Experiences that may feel relatively comfortable to ‘neurotypical’ people – social chit-chat, loud applause, overhead lights, or having to be still and quiet for long periods of time in a crowded lecture theatre - may be very difficult to bear for people with the sensory processing issues and differing desires for social contact that characterise autistic spectrum conditions.  

Relationships may feel exhausting, confusing and anxiety-provoking, as differing communication styles lead to frequent misunderstandings. People on the spectrum may experience bullying, or may themselves be perceived as aggressive, when they are simply trying to be direct. Other people’s social needs may feel draining, and people on the spectrum may need plenty of time alone to re-charge after social events.

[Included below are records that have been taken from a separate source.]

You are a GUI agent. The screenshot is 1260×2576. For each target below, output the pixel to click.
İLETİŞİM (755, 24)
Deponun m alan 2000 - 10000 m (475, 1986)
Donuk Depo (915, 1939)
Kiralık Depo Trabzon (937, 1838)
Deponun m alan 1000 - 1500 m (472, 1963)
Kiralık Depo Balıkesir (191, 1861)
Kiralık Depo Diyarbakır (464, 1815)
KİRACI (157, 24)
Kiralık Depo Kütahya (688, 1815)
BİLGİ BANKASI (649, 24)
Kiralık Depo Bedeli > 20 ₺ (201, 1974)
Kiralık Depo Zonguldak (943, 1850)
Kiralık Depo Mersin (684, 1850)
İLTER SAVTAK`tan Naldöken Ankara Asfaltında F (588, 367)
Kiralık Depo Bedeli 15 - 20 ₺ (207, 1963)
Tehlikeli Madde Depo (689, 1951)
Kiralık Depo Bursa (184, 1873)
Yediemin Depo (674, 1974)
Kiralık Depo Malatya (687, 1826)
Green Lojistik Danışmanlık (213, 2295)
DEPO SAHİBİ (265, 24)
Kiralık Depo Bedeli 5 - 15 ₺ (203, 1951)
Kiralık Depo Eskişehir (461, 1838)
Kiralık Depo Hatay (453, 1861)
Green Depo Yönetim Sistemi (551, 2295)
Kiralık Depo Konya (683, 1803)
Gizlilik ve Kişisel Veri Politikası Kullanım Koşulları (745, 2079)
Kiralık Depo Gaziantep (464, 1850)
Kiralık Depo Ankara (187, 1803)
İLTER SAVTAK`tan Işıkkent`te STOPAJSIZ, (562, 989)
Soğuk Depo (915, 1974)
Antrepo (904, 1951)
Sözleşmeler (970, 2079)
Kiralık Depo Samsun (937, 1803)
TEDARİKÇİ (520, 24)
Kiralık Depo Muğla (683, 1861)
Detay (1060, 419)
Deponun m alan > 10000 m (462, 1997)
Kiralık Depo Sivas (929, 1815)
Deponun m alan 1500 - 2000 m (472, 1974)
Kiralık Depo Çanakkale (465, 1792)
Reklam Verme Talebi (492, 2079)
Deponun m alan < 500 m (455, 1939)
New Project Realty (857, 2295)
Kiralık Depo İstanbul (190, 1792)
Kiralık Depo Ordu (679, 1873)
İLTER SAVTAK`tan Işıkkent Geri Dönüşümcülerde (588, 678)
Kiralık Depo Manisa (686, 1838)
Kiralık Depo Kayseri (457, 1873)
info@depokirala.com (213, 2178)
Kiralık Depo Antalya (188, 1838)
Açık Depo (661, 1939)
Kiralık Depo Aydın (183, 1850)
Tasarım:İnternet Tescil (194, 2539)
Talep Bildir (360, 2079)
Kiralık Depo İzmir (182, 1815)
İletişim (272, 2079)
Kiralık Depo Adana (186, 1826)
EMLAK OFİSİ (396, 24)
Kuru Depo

Most people don’t see their autism itself as a problem. Indeed, the loss of their autistic traits would mean the loss of experiences, perspectives and interests that bring them great satisfaction and joy, and constitute an important part of their identity. But the difficulties that often accompany autism can cause significant distress, and can be worked with successfully in therapy. These might be:

  • Sleep disturbances and insomnia
  • Anxiety
  • Depression
  • OCD
  • Eating disorders
  • PTSD
  • Relationship difficulties

It is thought that 1% of the UK population meets the diagnostic criteria for autism[1], and while it was once believed to be a predominantly male phenomenon, recent research suggests that 1/3 of people on the autistic spectrum are female[2]. Seeking a diagnosis may bring some people a sense of relief from a longstanding feeling of being ‘different’; others who identify autistic traits in themselves may prefer not to have a ‘label’. There is no right or wrong; it’s a matter of personal preference.

Resources

If you have an autism diagnosis, suspect you may have autistic spectrum traits, or have a loved one on the autistic spectrum, you can find support through the National Autistic Society.

Pinpoint provides information on local support groups for parents and carers of people with Autism and ADHD.

The CLASS clinic offers diagnostic services for adults in Cambridgeshire who may have autistic spectrum conditions without intellectual disability or language delay.

You can find a wealth of autism research via the Autism Research Centre.

The Cambridge University Disability Resource Centre can offer guidance on inclusive teaching practices.

If you would like to enquire about counselling to do with autism, neurodiversity or any other issues, you can do so via our website.

 

 


[1] Baron-Cohen, S., Scott, F., Allison, C., Williams, J., Bolton, P., Matthews, F., & Brayne, C. (2009). Prevalence of autism-spectrum conditions: UK school-based population study. British Journal of Psychiatry, 194(6), 500-509. doi:10.1192/bjp.bp.108.059345

 

[2] Loomes, R., Hull, L. and Mandy, W. (2017). What Is the Male-to-Female Ratio in Autism Spectrum Disorder? A Systematic Review and Meta-Analysis. Journal of the American Academy of Child & Adolescent Psychiatry, 56(6), pp.466-474.